• **作業課題 1**: 次の(a)〜(c)がそれぞれ本文の内容と一致するかを「はい」か「いいえ」で答え、判断の決め手となる本文の語句をそのまま引用してください。(a) オメガ3脂肪酸がこれらの疾患を改善するかについて明確な結論が得られている。(b) アンチノールについて第三者による試験結果は存在していない。(c) アンチノールは全国6,000件以上の動物病院で購入できるとうたわれている。
• **作業課題 2**: 本文の「アンチノールの特徴であるオメ」を含む語句から書き始め、「は科学的根拠とは呼びません。」の後で止めて、その範囲を一字一句そのまま書き写してください。

そしてそれを裏付けるだけのエビデンス(科学的根拠)があるとメーカーが謳っていることも特徴。自社で臨床試験を行い、十分な効果が得らえたことがその理由となっています。

しかし、本当の意味で客観的かつ確実な科学的根拠が得られているのであれば、今ごろ医薬品として使用されているはず。

臨床試験の信頼性が低く、かつ不確実だからこそ栄養補助食品であるサプリメントという形態を取らざるを得ないと考えるのが自然なのです。

アンチノールの特徴であるオメガ3脂肪酸は人間の医学界においても注目されている成分ということもあり、実に様々な研究・試験が行われています。対象は心疾患や関節リウマチなど、アンチノールにも共通しています。

しかし、オメガ3脂肪酸やDHA、EPAがこれらの疾患を改善するかどうかの明確な結論は得られていません。むしろ否定的な試験結果のほうが多いくらい。

長年にわたり多くの試験が行われている人間を対象にしたものに対し、アンチノールの試験結果はあまりにも脆弱です。

販売メーカーによる自社データと、アンチノールを販売している獣医師による「良い結果が得られている」という経験則。はっきり言ってしまうとこういったものは科学的根拠とは呼びません。

できる限り同じ条件の被験者を数多く用意し、対象となる成分や薬を同じ条件で与え、それを客観的な目で判断する。それがエビデンス(科学的根拠)の大前提だからです。

アンチノールを販売するメーカーがいう“科学的根拠”は自社のデータのみ。色々と調べてみましたが、第三者による試験結果は存在していません。客観性は…まったくないですよね。

動物病院で扱っている点にも違和感

アンチノールの売り文句のひとつに「全国6,000件以上の動物病院で購入できる」というものがあります。動物病院で獣医師の勧めのもと購入できる…これほど信頼性が高いものはありませんよね。

• **データ一覧**:
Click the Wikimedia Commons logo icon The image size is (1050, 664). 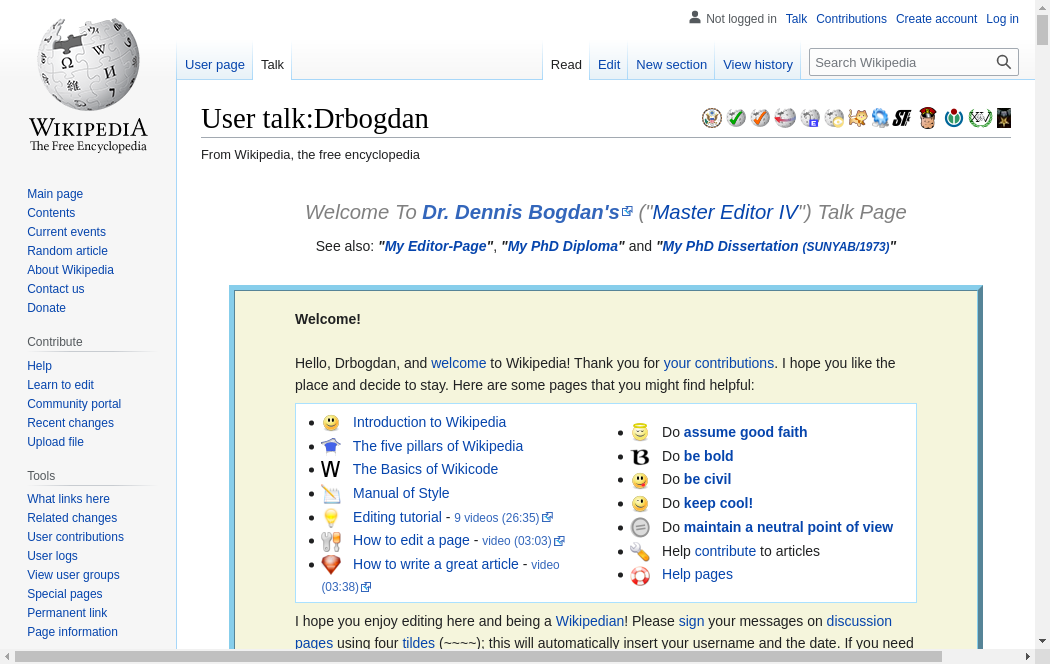(x=954, y=118)
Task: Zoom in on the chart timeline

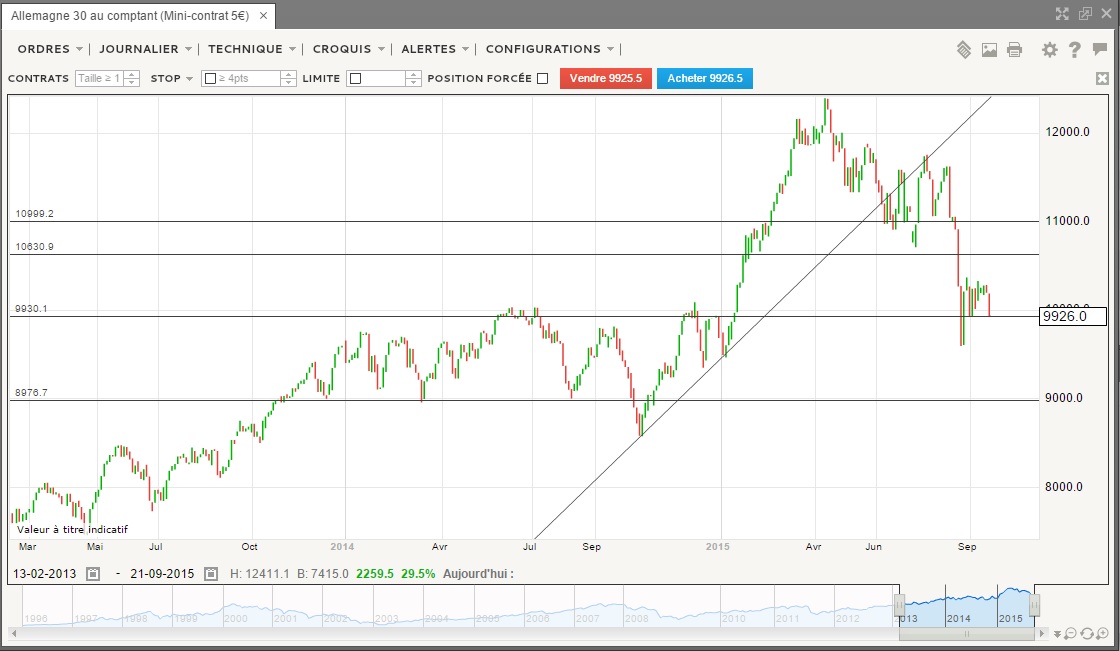Action: click(x=1103, y=633)
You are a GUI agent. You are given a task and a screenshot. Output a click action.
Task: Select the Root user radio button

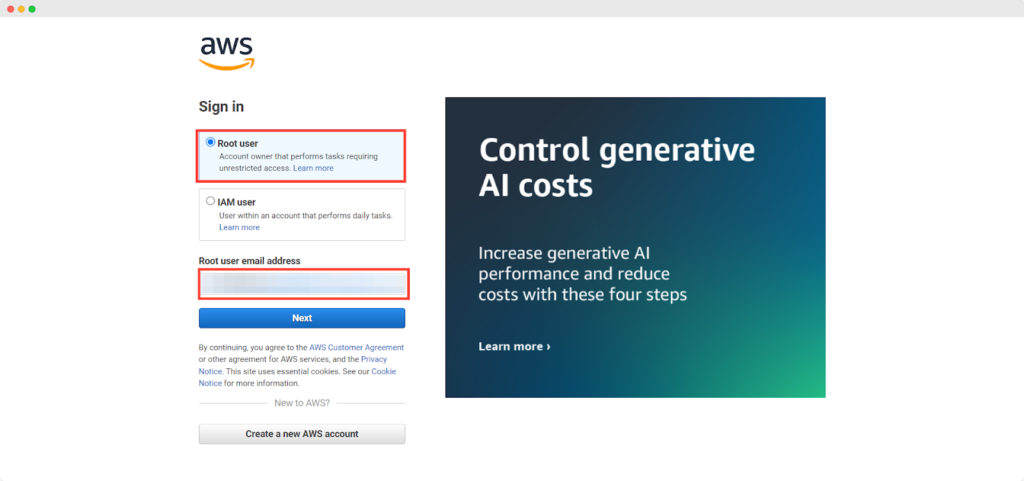[211, 143]
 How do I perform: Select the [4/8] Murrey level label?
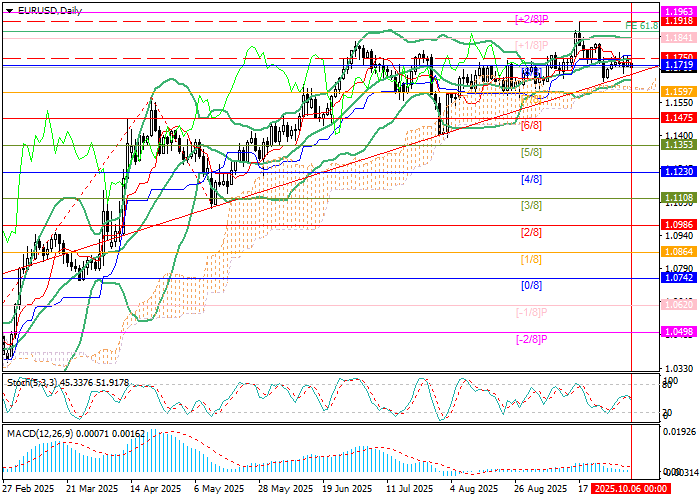[x=531, y=179]
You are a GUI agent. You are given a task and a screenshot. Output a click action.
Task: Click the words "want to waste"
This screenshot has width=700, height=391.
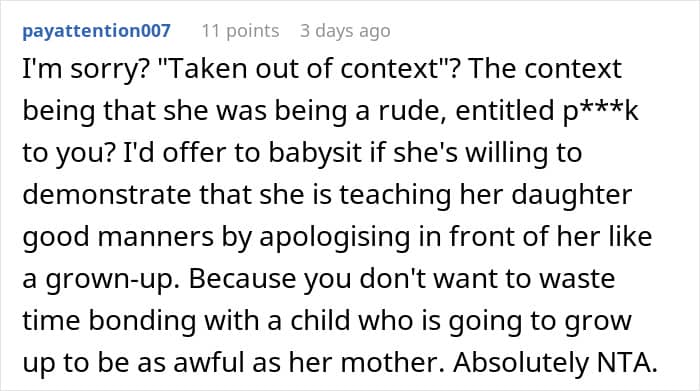tap(525, 279)
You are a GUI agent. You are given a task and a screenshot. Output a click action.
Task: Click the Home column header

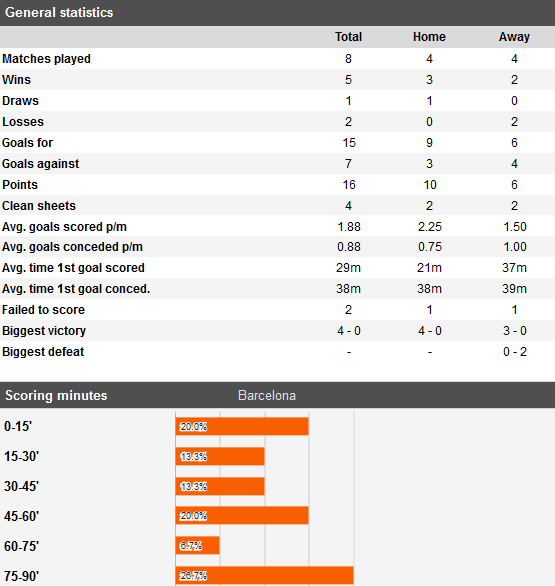(429, 37)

• **課題の出力 1**:
(a) いいえ:「オメガ3脂肪酸やDHA、EPAがこれらの疾患を改善するかどうかの明確な結論は得られていません」
(b) はい:「第三者による試験結果は存在していません」
(c) はい:「「全国6,000件以上の動物病院で購入できる」というものがあります」

• **課題の出力 2**:
アンチノールの特徴であるオメガ3脂肪酸は人間の医学界においても注目されている成分ということもあり、実に様々な研究・試験が行われています。対象は心疾患や関節リウマチなど、アンチノールにも共通しています。

しかし、オメガ3脂肪酸やDHA、EPAがこれらの疾患を改善するかどうかの明確な結論は得られていません。むしろ否定的な試験結果のほうが多いくらい。

長年にわたり多くの試験が行われている人間を対象にしたものに対し、アンチノールの試験結果はあまりにも脆弱です。

販売メーカーによる自社データと、アンチノールを販売している獣医師による「良い結果が得られている」という経験則。はっきり言ってしまうとこういったものは科学的根拠とは呼びません。